**** Data extracts ****

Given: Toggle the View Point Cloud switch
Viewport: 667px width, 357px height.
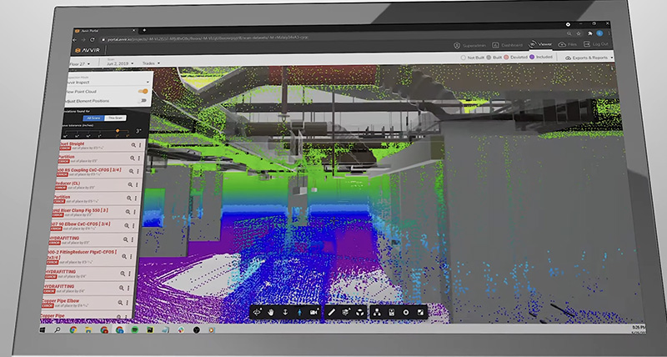Looking at the screenshot, I should point(143,89).
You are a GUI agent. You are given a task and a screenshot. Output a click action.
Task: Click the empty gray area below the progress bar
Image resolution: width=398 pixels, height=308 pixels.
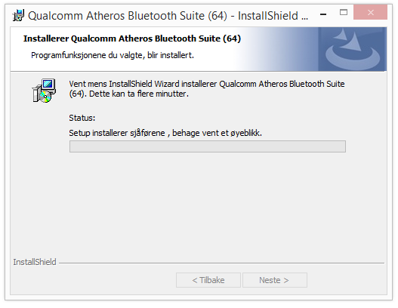198,203
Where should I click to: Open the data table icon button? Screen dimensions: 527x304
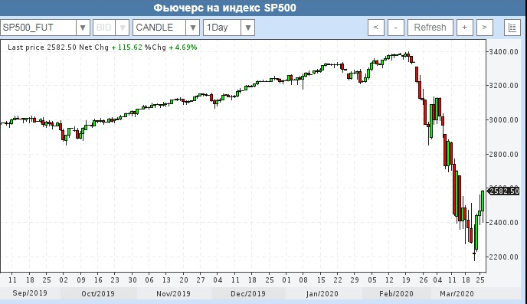pos(512,28)
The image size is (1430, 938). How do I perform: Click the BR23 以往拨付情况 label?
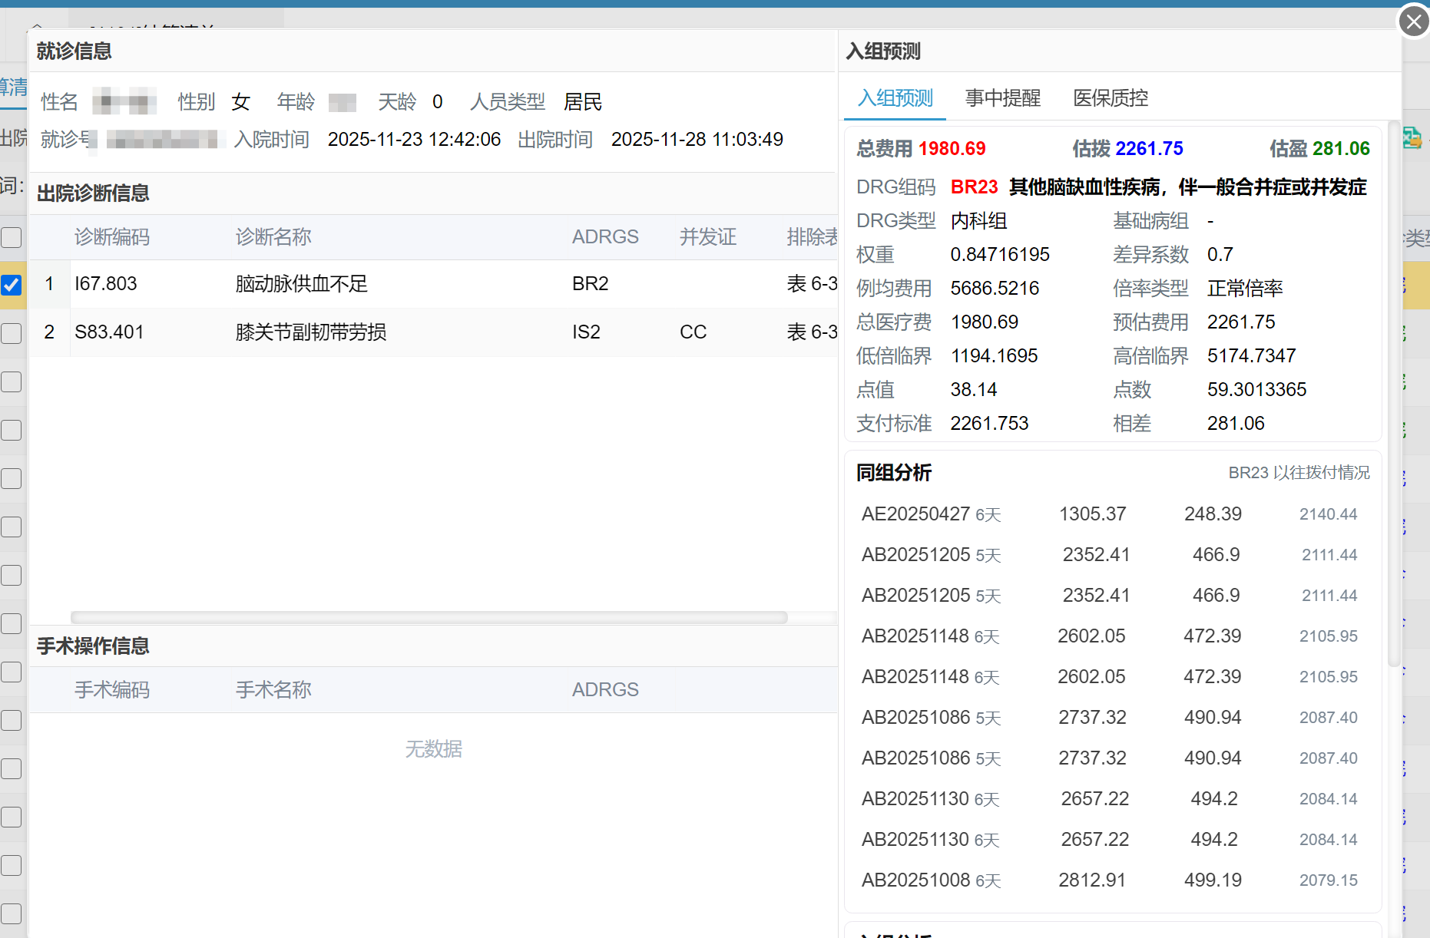[x=1299, y=473]
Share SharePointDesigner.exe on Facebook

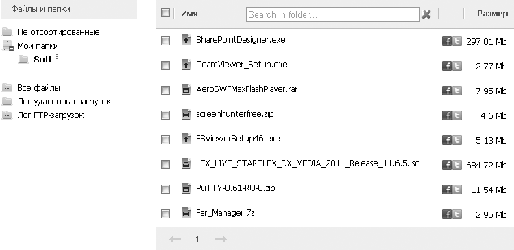coord(446,41)
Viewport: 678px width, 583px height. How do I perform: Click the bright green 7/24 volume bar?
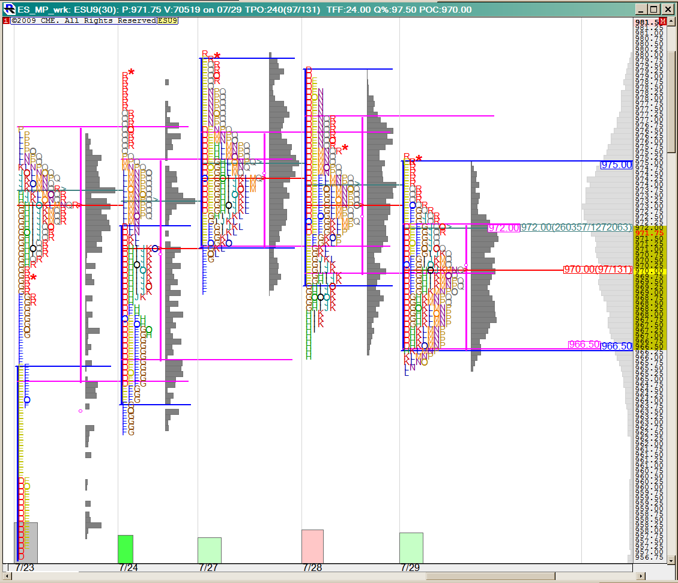[125, 549]
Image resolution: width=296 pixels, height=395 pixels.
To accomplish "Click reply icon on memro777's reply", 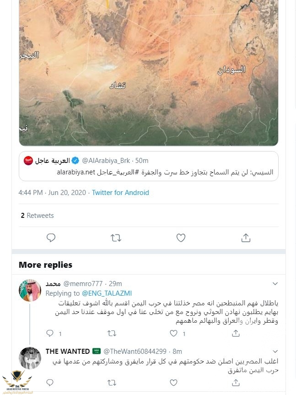I will pos(50,333).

****

No pictures should appear in the copy, which holds exactly the lines from the first line of the data through the line with "Task: Click the" and nothing else.

◆ **Exercise result**:
Given: Toggle the View Point Cloud switch
Viewport: 667px width, 357px height.
Looking at the screenshot, I should point(143,89).
You are a GUI agent. You are given a task and a screenshot. Output a click action.
Task: Click the empty gray area below the progress bar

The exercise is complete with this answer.